Redress, the International Protection of Privacy and National Security and Intelligence Agencies: The Role for an Ombudsperson

Abstract

The term Ombudsman (Ombudsperson) is used in various ways in a wide variety of jurisdictions and organizational settings, but there is no consensus on its definition. The institution of the ombudsperson does not make binding decisions, mandate policies or formally adjudicate issues; it supplements other formal investigative or adjudicative institutions. It is the absence of regulatory power that tends to give the institution its identity. The classical (legislative) ombudsperson responsible for remedying maladministration in an entire jurisdiction is far more common in parliamentary systems than in the U.S., where “executive,” “organizational” or “advocacy” ombudspersons are more typical. The “ombuds” function has always played a central role in the governance of privacy. However, in the context of national security and intelligence, neither ombudspersons nor data protection authorities (DPAs) have played significant roles, to date. The institution of the ombudsperson offers several advantages over judicial forms of redress.

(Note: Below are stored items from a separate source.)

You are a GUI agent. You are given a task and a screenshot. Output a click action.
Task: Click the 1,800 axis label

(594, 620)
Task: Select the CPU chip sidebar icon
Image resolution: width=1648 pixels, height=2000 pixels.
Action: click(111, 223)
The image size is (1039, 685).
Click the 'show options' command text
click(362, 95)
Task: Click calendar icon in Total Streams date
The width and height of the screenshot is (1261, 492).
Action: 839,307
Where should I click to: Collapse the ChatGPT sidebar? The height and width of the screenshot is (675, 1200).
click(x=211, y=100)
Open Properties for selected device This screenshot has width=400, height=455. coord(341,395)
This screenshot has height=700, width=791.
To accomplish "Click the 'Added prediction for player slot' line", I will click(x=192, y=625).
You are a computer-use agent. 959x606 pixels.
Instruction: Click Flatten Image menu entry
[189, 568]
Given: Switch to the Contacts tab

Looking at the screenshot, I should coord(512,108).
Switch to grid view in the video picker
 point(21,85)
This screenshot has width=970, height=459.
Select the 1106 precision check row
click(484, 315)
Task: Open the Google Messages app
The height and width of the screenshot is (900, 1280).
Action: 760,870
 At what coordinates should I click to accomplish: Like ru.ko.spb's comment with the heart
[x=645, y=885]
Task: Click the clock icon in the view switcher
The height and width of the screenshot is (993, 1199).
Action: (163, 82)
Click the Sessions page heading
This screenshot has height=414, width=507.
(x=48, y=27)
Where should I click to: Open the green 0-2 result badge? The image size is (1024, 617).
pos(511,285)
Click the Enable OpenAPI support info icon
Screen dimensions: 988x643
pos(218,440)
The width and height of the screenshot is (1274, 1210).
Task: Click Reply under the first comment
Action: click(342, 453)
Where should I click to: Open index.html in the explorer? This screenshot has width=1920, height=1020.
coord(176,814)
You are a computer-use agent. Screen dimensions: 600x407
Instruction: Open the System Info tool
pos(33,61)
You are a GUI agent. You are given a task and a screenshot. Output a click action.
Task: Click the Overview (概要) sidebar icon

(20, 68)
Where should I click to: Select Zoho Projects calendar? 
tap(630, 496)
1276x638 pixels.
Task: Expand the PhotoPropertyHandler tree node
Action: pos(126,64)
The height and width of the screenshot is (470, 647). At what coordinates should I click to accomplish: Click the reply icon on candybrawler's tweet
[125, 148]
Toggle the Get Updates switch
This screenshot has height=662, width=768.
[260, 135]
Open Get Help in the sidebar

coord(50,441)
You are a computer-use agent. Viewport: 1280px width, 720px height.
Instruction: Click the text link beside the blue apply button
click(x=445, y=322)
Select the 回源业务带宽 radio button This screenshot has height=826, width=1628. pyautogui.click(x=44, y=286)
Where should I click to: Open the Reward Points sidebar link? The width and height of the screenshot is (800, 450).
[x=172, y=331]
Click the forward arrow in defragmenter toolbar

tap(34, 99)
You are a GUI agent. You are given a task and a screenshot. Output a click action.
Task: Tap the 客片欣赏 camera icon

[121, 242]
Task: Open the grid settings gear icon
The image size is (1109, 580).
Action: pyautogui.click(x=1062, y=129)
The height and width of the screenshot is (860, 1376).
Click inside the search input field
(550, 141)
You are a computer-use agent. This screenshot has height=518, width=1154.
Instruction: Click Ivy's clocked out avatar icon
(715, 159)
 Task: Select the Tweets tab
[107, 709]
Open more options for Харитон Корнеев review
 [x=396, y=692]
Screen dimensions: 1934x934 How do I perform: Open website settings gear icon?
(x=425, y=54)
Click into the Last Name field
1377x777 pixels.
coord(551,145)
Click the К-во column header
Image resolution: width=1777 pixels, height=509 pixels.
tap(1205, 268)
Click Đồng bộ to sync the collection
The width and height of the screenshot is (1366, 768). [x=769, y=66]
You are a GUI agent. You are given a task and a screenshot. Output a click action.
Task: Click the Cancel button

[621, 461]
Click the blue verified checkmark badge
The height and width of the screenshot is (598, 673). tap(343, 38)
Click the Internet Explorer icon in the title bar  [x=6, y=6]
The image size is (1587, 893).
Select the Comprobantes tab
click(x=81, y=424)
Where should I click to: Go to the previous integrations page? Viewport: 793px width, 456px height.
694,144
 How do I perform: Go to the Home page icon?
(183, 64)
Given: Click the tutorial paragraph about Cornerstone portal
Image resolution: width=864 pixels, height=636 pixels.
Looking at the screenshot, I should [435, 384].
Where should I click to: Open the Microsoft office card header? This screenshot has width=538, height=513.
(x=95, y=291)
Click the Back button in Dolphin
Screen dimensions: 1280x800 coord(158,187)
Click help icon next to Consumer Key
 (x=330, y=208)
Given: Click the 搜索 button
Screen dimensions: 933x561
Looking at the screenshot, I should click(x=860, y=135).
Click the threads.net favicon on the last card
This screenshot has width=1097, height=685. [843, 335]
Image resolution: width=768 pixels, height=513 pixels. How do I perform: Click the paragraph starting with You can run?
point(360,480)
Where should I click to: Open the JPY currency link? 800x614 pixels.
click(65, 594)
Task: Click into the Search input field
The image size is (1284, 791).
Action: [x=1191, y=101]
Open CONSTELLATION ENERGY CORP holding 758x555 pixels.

However, for any such institution, such as the new ombudsperson established under the EU-US Privacy Shield, some difficult questions of institutional design always need to be resolved on: independence and autonomy; the relationship with other oversight offices; the submission and handling of complaints; powers to force compliance; remedies; and the standards for evaluation and assessment. As these institutions have proliferated, national and international ombudsman associations have promulgated guidelines for the establishment and operation of these offices. These standards offer important international lessons for the effective operation of these offices and the building of trust.